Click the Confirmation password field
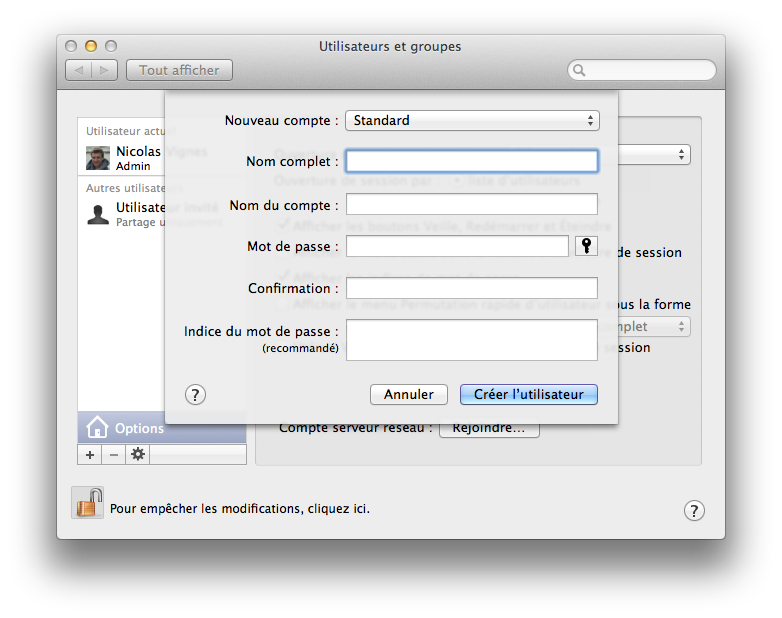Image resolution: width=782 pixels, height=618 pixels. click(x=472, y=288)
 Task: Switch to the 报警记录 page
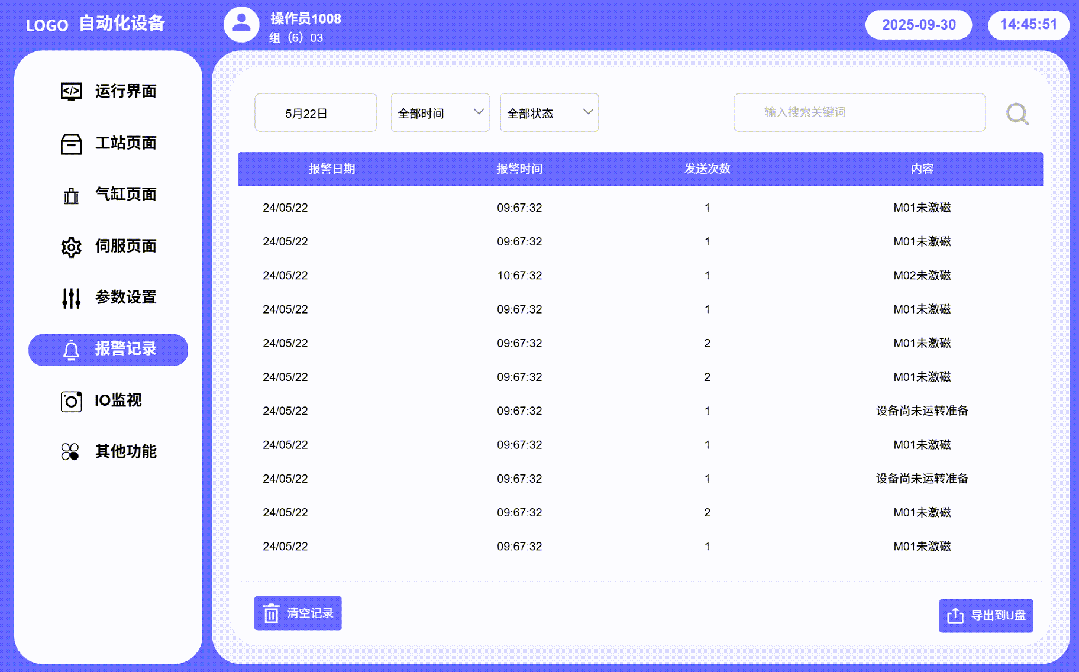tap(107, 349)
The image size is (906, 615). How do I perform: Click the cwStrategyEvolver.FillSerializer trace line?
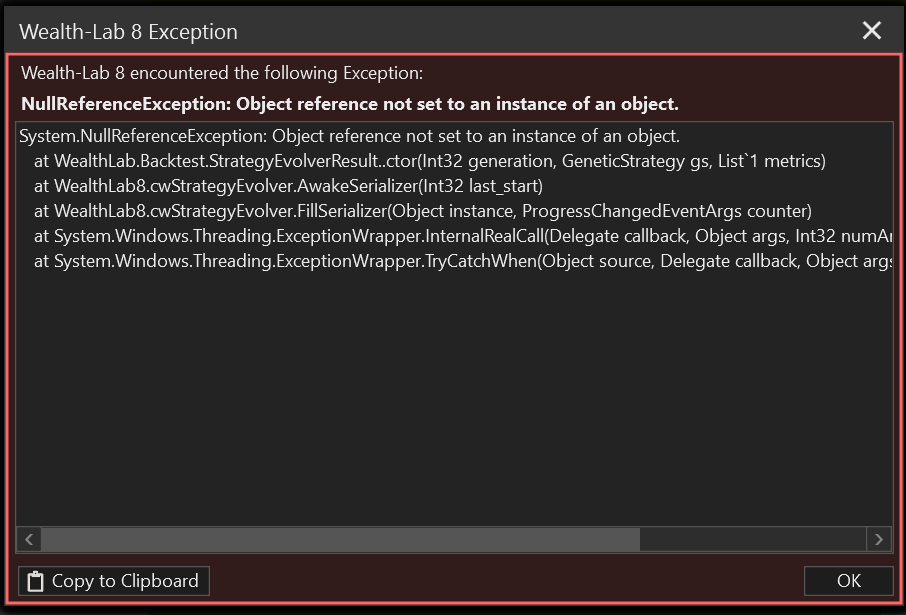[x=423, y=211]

+ + + + + + +

Requirement
Your reply should hold only the records, duplicated exactly, without any image.

Response
Click the Confirmation password field
Image resolution: width=782 pixels, height=618 pixels. click(x=472, y=288)
 Task: Switch to the 报警记录 page
tap(107, 349)
The image size is (906, 615). How do I perform: Click the cwStrategyEvolver.FillSerializer trace line?
[x=423, y=211]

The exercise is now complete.